### Work task
If a line below holds the word "will", count it; then say how many such lines there are and nothing else.
Segment Start: Data provided
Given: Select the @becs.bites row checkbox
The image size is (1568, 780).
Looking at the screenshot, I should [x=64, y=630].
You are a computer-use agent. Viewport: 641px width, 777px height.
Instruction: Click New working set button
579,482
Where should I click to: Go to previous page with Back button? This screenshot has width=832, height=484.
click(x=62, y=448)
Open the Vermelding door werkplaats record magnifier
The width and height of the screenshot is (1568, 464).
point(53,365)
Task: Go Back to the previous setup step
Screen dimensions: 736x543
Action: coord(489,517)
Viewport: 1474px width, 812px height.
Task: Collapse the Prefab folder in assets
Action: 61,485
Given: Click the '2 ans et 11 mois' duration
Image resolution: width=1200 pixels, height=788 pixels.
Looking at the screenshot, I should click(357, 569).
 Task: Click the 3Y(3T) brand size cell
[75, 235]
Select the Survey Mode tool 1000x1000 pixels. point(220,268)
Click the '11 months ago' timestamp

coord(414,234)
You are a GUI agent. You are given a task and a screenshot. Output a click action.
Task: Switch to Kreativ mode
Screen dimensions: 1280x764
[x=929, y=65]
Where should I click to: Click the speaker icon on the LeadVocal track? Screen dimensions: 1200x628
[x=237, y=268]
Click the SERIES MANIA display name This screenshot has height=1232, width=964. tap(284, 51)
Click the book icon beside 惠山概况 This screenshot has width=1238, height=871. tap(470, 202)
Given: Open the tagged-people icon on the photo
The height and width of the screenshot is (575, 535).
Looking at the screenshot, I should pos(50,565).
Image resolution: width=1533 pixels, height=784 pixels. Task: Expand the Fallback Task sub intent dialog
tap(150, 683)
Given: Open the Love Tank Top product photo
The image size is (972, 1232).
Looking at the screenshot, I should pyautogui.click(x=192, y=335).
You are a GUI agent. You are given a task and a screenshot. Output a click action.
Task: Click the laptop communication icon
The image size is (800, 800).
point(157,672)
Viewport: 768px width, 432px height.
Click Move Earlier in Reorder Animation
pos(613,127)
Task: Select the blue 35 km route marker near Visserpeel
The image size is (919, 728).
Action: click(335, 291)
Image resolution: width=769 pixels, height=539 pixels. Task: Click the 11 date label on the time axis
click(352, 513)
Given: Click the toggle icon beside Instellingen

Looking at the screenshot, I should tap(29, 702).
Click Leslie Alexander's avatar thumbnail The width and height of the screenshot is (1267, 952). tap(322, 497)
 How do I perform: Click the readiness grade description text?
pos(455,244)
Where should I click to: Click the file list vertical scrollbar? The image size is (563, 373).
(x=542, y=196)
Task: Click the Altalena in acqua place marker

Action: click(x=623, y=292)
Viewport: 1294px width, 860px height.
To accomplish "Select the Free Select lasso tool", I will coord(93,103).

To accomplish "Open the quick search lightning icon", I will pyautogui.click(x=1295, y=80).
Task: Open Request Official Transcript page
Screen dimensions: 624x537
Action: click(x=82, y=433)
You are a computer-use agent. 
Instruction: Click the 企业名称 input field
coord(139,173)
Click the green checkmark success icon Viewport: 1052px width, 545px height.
Segment End: Data provided
### Solution for this exercise
2